Aboriginal Legal Service
The Aboriginal Legal Service had its origins in the police harassment of Aborigines living in Redfern in the late 1960s. Tired of what they saw to be a campaign of victimisation and intimidation, a group of young activists including Paul Coe, Isobel Coe, Gary Williams, Gary Foley and Tony Coorey instituted a surveillance operation against the local police force.
After trailing police and making notes on their behaviour towards the local Aboriginal community, this group had soon amassed a vast amount of incriminating evidence. The notes they had made were enough to persuade Hal Wootten, Dean of Law at the University of New South Wales, to assist them in setting up their own shopfront Aboriginal Legal Service of New South Wales. This organisation, established in October 1970, was the first in that state to be conceived, established and controlled by Aborigines since the Aborigines' Progressive Association in 1937.

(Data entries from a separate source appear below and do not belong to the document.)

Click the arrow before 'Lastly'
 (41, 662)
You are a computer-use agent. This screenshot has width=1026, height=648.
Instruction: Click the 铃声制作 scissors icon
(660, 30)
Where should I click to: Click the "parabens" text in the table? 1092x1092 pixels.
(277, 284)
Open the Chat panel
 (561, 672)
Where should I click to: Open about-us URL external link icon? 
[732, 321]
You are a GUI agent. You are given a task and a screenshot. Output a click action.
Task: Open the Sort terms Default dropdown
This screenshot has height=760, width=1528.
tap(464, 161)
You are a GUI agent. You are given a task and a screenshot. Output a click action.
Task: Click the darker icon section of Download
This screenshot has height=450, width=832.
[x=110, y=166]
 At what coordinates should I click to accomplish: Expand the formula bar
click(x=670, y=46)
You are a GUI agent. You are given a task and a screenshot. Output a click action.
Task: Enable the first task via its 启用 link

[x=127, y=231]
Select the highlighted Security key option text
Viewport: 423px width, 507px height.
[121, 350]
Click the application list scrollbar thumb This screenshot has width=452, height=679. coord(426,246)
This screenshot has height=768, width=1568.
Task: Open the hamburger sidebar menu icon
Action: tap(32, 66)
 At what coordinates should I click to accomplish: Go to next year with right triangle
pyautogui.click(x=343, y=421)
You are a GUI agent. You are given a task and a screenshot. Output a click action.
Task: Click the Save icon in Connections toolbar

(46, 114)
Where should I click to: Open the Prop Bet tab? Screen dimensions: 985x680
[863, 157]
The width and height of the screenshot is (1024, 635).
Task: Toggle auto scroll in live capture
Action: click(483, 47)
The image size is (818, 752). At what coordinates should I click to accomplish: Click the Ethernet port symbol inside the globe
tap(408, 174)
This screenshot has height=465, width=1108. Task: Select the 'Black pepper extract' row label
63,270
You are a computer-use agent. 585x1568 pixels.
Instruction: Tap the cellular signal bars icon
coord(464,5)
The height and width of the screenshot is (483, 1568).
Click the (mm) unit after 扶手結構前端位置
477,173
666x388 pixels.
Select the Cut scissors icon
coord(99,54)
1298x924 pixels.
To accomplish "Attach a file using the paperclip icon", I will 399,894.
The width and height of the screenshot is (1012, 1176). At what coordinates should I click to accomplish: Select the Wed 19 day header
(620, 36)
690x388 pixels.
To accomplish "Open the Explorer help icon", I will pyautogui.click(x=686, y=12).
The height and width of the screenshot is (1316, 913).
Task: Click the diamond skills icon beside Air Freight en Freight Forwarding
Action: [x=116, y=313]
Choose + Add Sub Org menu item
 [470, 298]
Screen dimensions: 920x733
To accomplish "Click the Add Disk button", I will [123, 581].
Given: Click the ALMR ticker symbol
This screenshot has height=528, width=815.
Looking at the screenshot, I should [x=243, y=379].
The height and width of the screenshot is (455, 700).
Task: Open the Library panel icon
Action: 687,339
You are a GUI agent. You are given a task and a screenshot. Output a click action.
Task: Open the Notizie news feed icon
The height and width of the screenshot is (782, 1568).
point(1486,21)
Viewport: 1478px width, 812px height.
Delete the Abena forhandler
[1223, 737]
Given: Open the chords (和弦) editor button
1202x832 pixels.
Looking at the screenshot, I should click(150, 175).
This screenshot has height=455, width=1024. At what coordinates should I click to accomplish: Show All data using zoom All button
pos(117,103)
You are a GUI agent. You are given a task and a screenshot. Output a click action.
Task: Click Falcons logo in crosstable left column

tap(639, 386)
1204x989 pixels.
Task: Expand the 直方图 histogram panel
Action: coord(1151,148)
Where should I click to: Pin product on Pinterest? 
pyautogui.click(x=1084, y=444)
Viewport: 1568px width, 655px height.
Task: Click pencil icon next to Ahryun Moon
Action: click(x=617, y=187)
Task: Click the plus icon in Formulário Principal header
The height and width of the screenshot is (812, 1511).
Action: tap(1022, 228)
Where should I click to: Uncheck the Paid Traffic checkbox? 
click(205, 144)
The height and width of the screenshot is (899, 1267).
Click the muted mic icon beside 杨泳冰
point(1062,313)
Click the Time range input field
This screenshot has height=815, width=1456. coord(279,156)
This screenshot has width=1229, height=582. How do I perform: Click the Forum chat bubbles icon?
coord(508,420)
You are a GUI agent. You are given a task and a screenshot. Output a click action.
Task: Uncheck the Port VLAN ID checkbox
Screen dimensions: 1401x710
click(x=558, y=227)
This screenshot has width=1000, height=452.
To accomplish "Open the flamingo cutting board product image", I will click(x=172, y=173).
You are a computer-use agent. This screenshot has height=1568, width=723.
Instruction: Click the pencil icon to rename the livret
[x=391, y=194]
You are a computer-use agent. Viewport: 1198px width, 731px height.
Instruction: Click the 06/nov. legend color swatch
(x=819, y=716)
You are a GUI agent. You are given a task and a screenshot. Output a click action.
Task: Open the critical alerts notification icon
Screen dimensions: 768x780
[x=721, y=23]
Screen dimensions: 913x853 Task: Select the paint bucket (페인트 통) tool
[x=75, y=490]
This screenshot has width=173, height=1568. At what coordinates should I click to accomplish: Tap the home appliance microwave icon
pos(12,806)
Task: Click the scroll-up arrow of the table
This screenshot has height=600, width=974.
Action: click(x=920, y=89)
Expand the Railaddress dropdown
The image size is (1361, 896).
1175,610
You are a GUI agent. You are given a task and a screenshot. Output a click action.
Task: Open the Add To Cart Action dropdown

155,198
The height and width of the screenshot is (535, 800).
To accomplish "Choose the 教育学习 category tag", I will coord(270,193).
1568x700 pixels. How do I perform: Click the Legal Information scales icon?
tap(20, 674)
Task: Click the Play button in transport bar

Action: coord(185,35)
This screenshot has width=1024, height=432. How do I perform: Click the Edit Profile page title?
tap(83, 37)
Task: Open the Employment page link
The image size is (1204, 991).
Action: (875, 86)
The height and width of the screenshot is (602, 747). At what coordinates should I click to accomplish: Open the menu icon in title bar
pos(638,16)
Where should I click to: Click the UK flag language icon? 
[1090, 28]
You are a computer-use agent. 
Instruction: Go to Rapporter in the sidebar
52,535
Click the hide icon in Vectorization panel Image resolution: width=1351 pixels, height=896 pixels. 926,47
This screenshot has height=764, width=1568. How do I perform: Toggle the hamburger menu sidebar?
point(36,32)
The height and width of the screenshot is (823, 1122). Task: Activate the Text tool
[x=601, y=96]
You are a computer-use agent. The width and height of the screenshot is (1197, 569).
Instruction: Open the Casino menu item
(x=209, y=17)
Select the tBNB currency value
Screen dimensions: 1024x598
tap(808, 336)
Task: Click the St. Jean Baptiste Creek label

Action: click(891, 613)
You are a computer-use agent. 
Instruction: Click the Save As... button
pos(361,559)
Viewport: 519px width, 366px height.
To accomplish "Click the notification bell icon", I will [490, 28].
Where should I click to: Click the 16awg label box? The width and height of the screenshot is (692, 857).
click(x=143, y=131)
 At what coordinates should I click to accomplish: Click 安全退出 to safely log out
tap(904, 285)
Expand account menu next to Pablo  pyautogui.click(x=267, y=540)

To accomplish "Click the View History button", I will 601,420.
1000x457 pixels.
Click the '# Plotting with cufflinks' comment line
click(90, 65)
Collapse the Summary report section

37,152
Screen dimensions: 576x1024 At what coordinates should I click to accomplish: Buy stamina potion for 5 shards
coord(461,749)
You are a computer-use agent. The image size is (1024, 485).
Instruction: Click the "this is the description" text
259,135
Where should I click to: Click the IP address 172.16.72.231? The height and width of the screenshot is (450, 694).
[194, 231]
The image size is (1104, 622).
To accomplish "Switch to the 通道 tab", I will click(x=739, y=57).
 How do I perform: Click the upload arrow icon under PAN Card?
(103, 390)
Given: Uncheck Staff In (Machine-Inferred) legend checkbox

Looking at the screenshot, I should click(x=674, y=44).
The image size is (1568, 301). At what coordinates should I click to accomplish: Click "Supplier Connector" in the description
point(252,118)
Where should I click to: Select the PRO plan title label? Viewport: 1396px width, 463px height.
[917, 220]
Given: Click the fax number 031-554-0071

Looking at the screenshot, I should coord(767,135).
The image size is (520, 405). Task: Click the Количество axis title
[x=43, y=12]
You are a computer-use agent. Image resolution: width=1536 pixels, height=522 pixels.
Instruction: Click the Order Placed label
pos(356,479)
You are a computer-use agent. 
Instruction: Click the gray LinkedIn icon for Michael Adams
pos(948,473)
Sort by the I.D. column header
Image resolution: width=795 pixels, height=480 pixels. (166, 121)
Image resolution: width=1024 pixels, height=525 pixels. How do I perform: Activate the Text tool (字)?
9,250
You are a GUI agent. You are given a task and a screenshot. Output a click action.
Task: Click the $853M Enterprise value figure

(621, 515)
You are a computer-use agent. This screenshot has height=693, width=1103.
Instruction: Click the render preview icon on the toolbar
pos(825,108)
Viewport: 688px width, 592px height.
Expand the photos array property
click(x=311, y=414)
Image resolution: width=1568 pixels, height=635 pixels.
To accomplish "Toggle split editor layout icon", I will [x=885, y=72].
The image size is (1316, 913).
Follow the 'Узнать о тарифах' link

The success of the New South Wales ALS soon inspired other Indigenous Australians to tackle their own community policing and legal problems. The South Australian Aboriginal Legal Rights Movement was established in November 1971. In Victoria, activists from the Aborigines' Advancement League helped to establish the Victorian Legal Service in June 1972 with assistance from law academics at Monash University. This replaced the ad hoc representation that the Aborigines' Advancement League had often arranged for local Aboriginal people appearing before court. Queensland and Western Australia also established voluntary services in 1972, and there was an Aboriginal Legal Service in every State and Territory by 1974. Although the legal services have worked closely with sympathetic white professionals, they were founded upon the principle of Indigenous self-determination and, by extension, as part of a continuing resistance to dispossession.